[Source records]
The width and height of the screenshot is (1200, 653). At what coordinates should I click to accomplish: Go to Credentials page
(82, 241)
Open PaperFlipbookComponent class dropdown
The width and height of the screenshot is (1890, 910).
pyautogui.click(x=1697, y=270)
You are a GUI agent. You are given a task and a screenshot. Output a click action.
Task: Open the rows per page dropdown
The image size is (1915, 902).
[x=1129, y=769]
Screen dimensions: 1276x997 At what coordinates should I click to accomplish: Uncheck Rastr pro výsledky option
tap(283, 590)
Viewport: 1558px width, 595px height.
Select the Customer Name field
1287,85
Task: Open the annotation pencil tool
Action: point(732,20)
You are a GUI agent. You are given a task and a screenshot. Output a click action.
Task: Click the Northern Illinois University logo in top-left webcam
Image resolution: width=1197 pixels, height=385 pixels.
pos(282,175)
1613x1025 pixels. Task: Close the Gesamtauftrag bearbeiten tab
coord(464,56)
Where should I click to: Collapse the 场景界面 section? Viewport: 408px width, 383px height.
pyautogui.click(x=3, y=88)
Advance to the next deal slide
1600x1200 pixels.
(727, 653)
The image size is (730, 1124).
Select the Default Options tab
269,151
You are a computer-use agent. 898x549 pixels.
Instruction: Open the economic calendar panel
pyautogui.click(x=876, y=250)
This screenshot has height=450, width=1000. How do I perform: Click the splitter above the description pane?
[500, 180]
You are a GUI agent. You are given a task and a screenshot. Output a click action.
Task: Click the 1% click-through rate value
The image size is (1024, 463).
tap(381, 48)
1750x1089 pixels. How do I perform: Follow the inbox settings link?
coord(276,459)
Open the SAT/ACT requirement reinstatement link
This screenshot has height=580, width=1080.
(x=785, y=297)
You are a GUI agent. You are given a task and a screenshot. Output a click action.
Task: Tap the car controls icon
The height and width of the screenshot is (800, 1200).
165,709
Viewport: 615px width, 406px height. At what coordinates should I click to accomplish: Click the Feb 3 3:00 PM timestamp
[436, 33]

# [ASSIGNED TASK]
Only the lines from the one containing "Instruction: Open the economic calendar panel" through the last line above belong in your answer. Retype them exactly.

# [REPLY]
Instruction: Open the economic calendar panel
pyautogui.click(x=876, y=250)
This screenshot has height=450, width=1000. How do I perform: Click the splitter above the description pane?
[500, 180]
You are a GUI agent. You are given a task and a screenshot. Output a click action.
Task: Click the 1% click-through rate value
The image size is (1024, 463).
tap(381, 48)
1750x1089 pixels. How do I perform: Follow the inbox settings link?
coord(276,459)
Open the SAT/ACT requirement reinstatement link
This screenshot has height=580, width=1080.
(x=785, y=297)
You are a GUI agent. You are given a task and a screenshot. Output a click action.
Task: Tap the car controls icon
The height and width of the screenshot is (800, 1200).
165,709
Viewport: 615px width, 406px height. At what coordinates should I click to accomplish: Click the Feb 3 3:00 PM timestamp
[436, 33]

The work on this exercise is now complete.